形式的な資料保管にとどまらず、実務に根差した活用へとつなげることが、継続運用の成否を分けます。
■ 他部門への展開と意思決定への反映
機能マップは、マーケティングやプロダクト部門だけでなく、営業・サポート・経営層など、
社内の幅広い部門にとっても有益な情報資源です。そのため、作成・更新されたマップを各部門に適した形で展開し、
具体的な業務判断に活かせるようにすることが求められます。
たとえば、営業部門にとっては、競合と自社機能を比較した資料は商談時の説得材料として使えます。
特に見込み顧客がすでに他製品を利用している場合、機能の違いを明確に伝えることで
切り替えへの心理的ハードルを下げることができます。
カスタマーサクセス部門では、機能の実装深度やUI/UXの違いを把握することで、
顧客からの要望やフィードバックに対して的確な対応が可能になります。
たとえば、「競合ではこの機能があるのに、なぜ貴社にはないのか?」と問われた際に、
明確な説明ができれば、信頼性の維持にもつながります。
経営層に対しては、ポジショニングマップや差別化機能の整理を通じて、開発投資やM&Aの判断材料として提示することが可能。
機能マップは製品だけでなく、企業戦略全体にまで波及する情報基盤として活用できるのです。
最終的に、機能マップは社内の誰もがアクセス・理解し、意思決定に活かせる共通インフラとして育てていくことが理想です。
そのためには、見やすく、わかりやすく、更新され続けるドキュメント設計と、社内文化としての定着が欠かせません。
6. まとめ
SaaS市場の中で他社と差別化し、自社の優位性を明確にするためには、機能面での深い理解と可視化が欠かせません。
本記事では、競合分析の一環として機能マップを作成・活用するための具体的な手順とその価値について解説してきました。
機能マップは、単なる機能の一覧ではなく、実装の深さやUI/UX、独自性までを包括的に捉えるための戦略ツールです。
それを社内の共通言語として育てることで、部門横断的な戦略思考が可能になります。
マーケティング、営業、開発、カスタマーサクセス、経営層など、あらゆる関係者が活用できる「情報基盤」として、
機能マップを日常業務の中に組み込んでいくことが、競争力の強化に直結するのです。
▷ 競合分析用!SaaS機能マップ作成ガイドの要点まとめ
■ 機能マップは、SaaS製品の機能構成とその深度・UX品質を整理・比較するための戦略ツールである。
■ マップには「機能の有無」「深度スコア」「UI/UX視点」の3軸を設け、差別化の根拠を明確化する。

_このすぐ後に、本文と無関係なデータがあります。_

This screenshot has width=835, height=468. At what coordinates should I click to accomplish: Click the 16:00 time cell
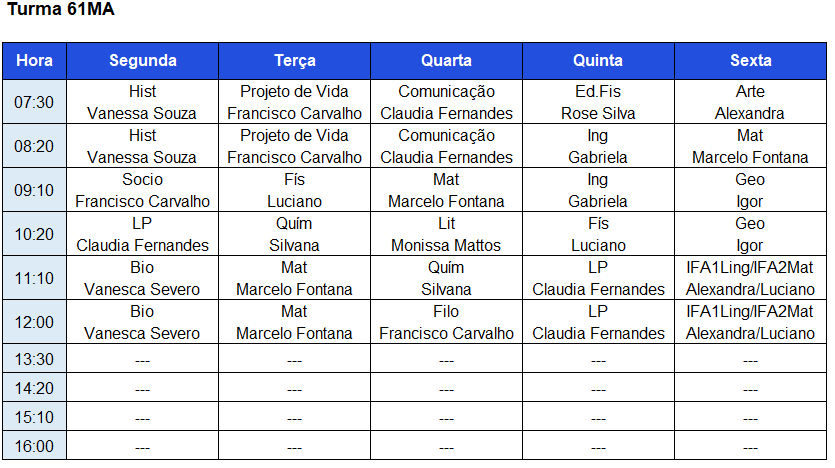coord(35,447)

■ 情報収集にはWebサイト、レビュー、ナレッジベース、比較記事など多様なソースを活用する。
■ 作成した機能マップは、ポジショニング分析や独自機能の訴求、社内の意思統一に広く活用できる。
■ 継続運用には、更新体制・履歴管理・部門展開の仕組みが不可欠であり、社内文化としての定着が重要である。